А сам, признаться, тоже задумался. Притомились мы, идем – дремлем; бродяге это в привычку на ходу спать. И чуть маленько забудусь, сейчас казарма и приснится. Месяц будто светит и стенка на свету поблескивает, а за решетчатыми окнами – нары, а на нарах арестантики спят рядами. А потом приснится, и сам будто лежу, потягиваюсь… Потянусь – и сна не бывало…
Ну, нет того сна лютее, как отец с матерью приснятся. Ничего будто со мною не бывало – ни тюрьмы, ни Соколиного острова, ни этого кордону. Лежу будто в горенке родительской, и мать мне волосы чешет и гладит. А на столе свечка стоит, и за столом сидит отец, очки у него надеты, и старинную книгу читает. Начетчик был. А мать будто песню поет.

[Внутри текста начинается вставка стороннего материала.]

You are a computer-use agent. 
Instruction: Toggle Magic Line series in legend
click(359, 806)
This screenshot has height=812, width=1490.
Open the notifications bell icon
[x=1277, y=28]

Проснулся я от этого сна – кажись, нож бы в сердце, так в ту же пору. Вместо горенки родительской – глухая тропа таежная. Впереди-то Макаров идет, а мы за ним гусем. Ветер подымется, пошелестит ветвями и стихнет. А вдали, сквозь дерев, море виднеется, и над морем край неба просвечивает – значит, скоро заря, и нам куда-нибудь в овраге хорониться. И никогда-то – может, и сами слышали, – никогда оно не молчит, море-то. Все будто говорит что-то, песню поет али так бормочет… Оттого мне во сне все песня и снилась. Пуще всего нашему брату от моря тоска, потому что мы к нему не привычны.
Стали ближе к Николаевскому подаваться; заимки пошли чаще, и нам еще опаснее. Как-никак подвигаемся помаленьку вперед, да тихо; ночью идем, а с утра забиваемся в глушь, где уж не то что человек – зверь не прорыщет, птица не пролетит.

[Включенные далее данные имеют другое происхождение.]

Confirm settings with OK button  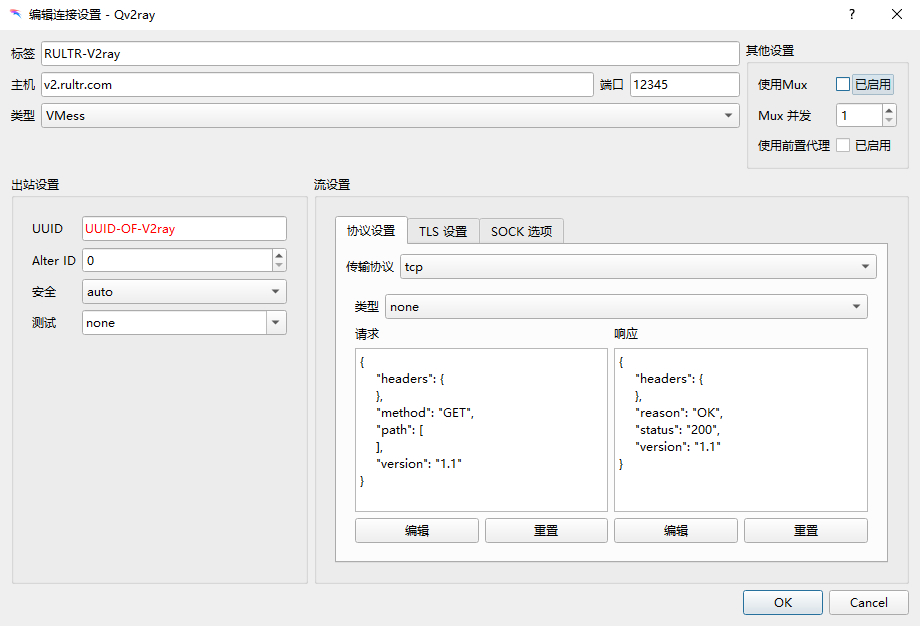click(782, 603)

Николаевск город надо бы подальше обойти, да уж мы притомились по пустым местам, да и припасы кончились. Вот подходим к реке под вечер, видим: на берегу люди какие-то. Пригляделись, ан это вольная команда[16] с сетями рыбу ловит. Ну и мы без страху подходим:
«Здорово, мол, господа, вольная команда!»
«Здравствуйте, – отвечают. – Издалеча ли бог несет?»
Слово за слово, разговорились. Потом староста ихний посмотрел на нас пристально, отозвал меня к сторонке и спрашивает:
«Вы, господа проходящие, не с Соколиного ли острову? Не вы ли это Салтанова „накрыли“?»
Постеснялся я, признаться, сказать ему откровенно всю правду. Он хошь и свой брат, да в этаком деле и своему-то не сразу доверишься. Да и то сказать: вольная команда все же не то, что арестантская артель: захочет он, например, перед начальством выслужиться, придет и доложит тайком – он ведь «вольный». В тюрьмах у нас все фискалы наперечет – чуть что, сейчас уж знаем, на кого думать. А на воле-то как узнаешь?
Вот видит он, что я позамялся, и говорит опять:
«Вы меня не опасайтесь: я своего брата выдавать никогда не согласен, да и дела мне нет. Не вы, так и не вы! А только, как было слышно в городе, что на Соколине сделано качество, и вижу я теперь, что вас одиннадцать человек, то я и догадался. Ох, ребята, беда, ведь это, право, беда! Главное дело: качество-то большое, да и исправник у нас ноне дошлый. Ну, это дело ваше… Пройдете мимо – счастливы будете, а покамест вот осталось у нас артельного припасу достаточно, и как нонче нам домой возвращаться, то получайте себе наш хлеб, да еще рыбы вам отпустим. Не нужно ли котла?»